Records to process:
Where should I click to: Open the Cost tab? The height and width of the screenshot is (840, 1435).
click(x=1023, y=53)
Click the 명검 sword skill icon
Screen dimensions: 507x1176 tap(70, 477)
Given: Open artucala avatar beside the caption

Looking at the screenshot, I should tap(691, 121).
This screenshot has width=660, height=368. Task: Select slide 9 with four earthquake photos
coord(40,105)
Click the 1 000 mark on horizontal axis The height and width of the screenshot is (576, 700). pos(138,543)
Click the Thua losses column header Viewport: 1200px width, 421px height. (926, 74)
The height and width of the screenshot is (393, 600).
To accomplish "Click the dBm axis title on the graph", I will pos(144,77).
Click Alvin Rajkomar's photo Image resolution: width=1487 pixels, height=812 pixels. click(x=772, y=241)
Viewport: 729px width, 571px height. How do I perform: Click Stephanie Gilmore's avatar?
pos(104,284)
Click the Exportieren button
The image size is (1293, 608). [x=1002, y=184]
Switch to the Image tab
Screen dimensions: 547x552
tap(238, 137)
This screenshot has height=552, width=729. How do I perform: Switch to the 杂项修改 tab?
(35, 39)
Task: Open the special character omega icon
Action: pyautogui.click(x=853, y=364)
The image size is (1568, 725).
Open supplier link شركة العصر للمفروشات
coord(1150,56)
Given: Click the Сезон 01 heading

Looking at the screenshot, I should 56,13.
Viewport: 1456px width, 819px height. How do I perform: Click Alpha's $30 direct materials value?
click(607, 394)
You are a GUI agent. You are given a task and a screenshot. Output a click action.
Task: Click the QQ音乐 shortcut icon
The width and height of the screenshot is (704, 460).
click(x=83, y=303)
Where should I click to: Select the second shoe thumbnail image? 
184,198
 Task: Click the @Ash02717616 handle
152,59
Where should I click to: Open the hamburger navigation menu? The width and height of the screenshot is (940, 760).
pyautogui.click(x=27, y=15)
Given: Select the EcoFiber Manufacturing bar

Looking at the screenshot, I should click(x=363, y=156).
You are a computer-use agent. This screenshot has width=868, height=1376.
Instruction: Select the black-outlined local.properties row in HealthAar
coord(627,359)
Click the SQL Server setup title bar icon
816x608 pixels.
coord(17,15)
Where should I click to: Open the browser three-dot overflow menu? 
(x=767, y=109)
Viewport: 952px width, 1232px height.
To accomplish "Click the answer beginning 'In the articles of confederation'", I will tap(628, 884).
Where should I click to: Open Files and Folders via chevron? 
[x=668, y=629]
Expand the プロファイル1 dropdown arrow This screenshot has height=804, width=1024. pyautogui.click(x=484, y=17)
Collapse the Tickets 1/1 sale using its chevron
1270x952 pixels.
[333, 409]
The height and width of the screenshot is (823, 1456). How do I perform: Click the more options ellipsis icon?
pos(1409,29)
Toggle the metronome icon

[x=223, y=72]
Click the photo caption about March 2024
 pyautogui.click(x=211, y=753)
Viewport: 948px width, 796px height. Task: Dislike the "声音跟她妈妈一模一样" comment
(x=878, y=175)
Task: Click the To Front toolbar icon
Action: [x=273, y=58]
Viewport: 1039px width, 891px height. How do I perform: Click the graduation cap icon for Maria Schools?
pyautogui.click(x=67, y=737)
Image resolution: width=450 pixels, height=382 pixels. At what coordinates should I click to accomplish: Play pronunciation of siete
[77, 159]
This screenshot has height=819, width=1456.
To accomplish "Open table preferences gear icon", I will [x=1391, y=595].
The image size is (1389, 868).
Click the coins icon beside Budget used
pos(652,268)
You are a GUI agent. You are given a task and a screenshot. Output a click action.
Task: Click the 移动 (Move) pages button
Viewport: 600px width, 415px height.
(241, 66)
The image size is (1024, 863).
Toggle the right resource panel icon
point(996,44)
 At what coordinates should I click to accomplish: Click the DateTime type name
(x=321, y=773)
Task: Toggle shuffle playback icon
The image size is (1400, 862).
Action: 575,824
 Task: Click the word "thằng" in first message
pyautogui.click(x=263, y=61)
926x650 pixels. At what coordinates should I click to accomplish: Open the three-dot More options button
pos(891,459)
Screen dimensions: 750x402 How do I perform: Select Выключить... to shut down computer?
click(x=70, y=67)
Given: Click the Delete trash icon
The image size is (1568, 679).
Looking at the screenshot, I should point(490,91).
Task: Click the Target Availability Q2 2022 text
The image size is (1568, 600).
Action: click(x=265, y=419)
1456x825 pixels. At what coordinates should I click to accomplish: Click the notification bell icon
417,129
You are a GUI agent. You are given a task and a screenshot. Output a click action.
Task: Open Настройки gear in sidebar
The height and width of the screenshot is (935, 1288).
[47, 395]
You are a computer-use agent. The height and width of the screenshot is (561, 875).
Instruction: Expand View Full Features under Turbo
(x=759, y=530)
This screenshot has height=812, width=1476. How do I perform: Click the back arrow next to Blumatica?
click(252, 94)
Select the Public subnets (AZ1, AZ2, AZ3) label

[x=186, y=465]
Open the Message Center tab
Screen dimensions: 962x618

Exercise directions:
Please pull out every line of the data above that contains the string "Open". Only matches with the same uppercase and lowercase letters count.

Full response:
Where should I click to: Open the Cost tab? The height and width of the screenshot is (840, 1435).
Given: Open artucala avatar beside the caption
Task: Open the special character omega icon
Open supplier link شركة العصر للمفروشات
Where should I click to: Open the hamburger navigation menu? The width and height of the screenshot is (940, 760).
Where should I click to: Open the browser three-dot overflow menu? 
Where should I click to: Open Files and Folders via chevron? 
To accomplish "Open table preferences gear icon", I will [x=1391, y=595].
926x650 pixels. At what coordinates should I click to accomplish: Open the three-dot More options button
Task: Open Настройки gear in sidebar
Open the Message Center tab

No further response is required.